The biking blog goes on to point out how the accident could have been avoided. Plus, why the area is so dangerous for both pedestrians and cyclists (especially on game days):
This terrible accident would’ve probably been avoided if the street and bike facility were designed much better. At the very least, the bike sharrow should be placed in the middle of the car lane telling cyclists to take the full lane and not try to futilely hug the curb. There should be a sharrow visible every 100 feet to remind motorists to share the road.

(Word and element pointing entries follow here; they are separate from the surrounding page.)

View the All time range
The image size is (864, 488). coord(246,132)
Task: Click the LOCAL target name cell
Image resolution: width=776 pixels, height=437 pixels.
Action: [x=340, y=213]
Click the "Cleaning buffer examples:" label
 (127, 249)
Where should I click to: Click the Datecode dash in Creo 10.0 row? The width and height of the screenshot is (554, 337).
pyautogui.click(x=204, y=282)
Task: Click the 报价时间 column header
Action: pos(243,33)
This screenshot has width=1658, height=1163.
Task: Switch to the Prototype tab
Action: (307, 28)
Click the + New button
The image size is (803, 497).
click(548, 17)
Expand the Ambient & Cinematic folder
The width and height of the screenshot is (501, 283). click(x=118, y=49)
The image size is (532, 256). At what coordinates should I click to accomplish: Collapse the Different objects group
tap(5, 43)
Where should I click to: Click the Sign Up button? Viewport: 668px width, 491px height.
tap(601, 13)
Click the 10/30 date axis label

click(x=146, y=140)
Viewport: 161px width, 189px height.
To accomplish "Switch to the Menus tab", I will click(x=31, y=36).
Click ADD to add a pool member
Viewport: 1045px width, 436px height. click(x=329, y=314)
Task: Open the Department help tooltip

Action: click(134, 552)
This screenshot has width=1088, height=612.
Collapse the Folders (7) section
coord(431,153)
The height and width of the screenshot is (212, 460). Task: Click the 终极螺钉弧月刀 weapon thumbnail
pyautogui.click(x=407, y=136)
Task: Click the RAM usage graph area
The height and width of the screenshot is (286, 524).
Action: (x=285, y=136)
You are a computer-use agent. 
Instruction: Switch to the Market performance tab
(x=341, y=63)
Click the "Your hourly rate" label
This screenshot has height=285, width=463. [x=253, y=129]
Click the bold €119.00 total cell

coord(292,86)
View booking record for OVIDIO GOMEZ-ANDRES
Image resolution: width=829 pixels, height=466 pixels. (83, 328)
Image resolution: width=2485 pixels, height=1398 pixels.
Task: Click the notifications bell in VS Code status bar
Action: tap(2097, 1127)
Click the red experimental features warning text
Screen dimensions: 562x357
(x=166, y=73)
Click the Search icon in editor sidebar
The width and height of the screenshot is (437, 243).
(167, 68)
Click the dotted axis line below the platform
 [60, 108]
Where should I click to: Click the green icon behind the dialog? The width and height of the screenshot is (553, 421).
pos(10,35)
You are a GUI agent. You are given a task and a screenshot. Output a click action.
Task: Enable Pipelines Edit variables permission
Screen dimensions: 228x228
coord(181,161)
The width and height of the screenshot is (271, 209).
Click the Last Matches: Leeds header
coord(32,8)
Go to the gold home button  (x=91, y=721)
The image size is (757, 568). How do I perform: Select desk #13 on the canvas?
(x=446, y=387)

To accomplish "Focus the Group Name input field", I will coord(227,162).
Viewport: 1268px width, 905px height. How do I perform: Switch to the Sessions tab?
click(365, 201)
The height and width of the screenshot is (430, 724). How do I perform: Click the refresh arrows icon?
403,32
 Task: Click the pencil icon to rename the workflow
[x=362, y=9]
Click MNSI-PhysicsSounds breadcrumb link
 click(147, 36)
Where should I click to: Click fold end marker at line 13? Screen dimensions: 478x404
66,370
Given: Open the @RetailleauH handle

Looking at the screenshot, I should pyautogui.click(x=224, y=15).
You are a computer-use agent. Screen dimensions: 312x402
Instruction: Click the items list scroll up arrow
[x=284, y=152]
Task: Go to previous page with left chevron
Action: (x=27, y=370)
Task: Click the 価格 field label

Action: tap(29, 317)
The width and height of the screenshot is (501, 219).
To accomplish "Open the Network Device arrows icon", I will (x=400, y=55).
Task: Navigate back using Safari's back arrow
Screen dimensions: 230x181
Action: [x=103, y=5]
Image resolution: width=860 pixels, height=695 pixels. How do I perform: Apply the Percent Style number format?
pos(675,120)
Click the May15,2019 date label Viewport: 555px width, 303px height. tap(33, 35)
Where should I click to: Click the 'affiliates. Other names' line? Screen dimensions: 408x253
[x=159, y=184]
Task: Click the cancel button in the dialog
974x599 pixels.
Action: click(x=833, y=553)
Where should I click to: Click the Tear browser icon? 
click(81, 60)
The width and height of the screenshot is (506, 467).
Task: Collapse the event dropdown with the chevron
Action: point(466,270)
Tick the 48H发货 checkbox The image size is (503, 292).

Within the vicinity of the accident, there is a Caltrain Station located at 4th and King Streets, about 1.5 blocks away. This highly-utilized station sees thousands of commuters everyday and a few hundred cyclists take their bicycles on them. MUNI light rail stations are also across the street from the Caltrain station and you get people rushing from the light rail ramps to the Caltrain, hurriedly crossing the busy street to catch their connector train in time. AT&T Park’s main entrance is only half a block away. On any given Giants game or other event, tens of thousands of attendees walk around the area. On average, a couple of hundred SF Giants fans ride their bikes to AT&T Park. Not to mention, the low-income senior home Mission Creek Community which houses 150 seniors is only 3 blocks away. As you know, seniors require a lot of time to cross the street. Then you have this ridiculous speed limit of 35 mph (56 km/h) in a walkable neighborhood that should be reduced to 25 mph (40 km/h) or slower. And you know motorists are not going to respect the posted speed limit. What is so crazy is that King Street continues directly onto a freeway ramp which is 1/2 a block away from the busy Caltrain Station! This encourages motorists to drive faster as they speed up to go onto the ramp. And as you know, cyclists are not really supposed to be on the sidewalk and you can’t always take the sidewalk here anyway because on Giants game days and such they are too crowded to ride on. The street doesn’t even have a sign to tell cyclists where to go. So, you can see why this area is poorly designed for both pedestrians and cyclists.